Listed records:

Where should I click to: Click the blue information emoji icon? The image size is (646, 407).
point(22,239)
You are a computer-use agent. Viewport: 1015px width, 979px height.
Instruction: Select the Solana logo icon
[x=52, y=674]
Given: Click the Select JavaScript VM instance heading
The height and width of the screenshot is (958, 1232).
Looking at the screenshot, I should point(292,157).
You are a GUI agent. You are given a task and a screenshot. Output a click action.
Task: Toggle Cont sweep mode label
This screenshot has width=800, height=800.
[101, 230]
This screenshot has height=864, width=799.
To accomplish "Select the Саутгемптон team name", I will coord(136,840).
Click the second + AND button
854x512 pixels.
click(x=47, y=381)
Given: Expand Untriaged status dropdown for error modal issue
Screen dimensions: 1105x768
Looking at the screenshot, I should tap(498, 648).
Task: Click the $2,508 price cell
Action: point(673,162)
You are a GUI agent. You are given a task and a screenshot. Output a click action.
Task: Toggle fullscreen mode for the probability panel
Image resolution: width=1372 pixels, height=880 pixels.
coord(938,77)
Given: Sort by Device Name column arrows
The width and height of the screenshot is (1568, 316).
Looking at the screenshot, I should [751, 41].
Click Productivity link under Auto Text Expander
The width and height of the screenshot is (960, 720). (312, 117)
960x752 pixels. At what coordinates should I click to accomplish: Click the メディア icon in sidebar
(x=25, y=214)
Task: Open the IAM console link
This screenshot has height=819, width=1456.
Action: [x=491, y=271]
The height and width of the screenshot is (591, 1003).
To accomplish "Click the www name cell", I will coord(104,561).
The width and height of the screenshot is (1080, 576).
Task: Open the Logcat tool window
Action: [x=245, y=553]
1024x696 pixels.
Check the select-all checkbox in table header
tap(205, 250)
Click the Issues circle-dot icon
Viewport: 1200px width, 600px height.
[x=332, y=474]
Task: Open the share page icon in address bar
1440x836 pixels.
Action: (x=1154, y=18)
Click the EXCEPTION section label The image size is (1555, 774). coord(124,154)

What this task involves:
Pull out every line of the rows above that contains the string "link", matching case exactly.

Final result:
Click Productivity link under Auto Text Expander
Task: Open the IAM console link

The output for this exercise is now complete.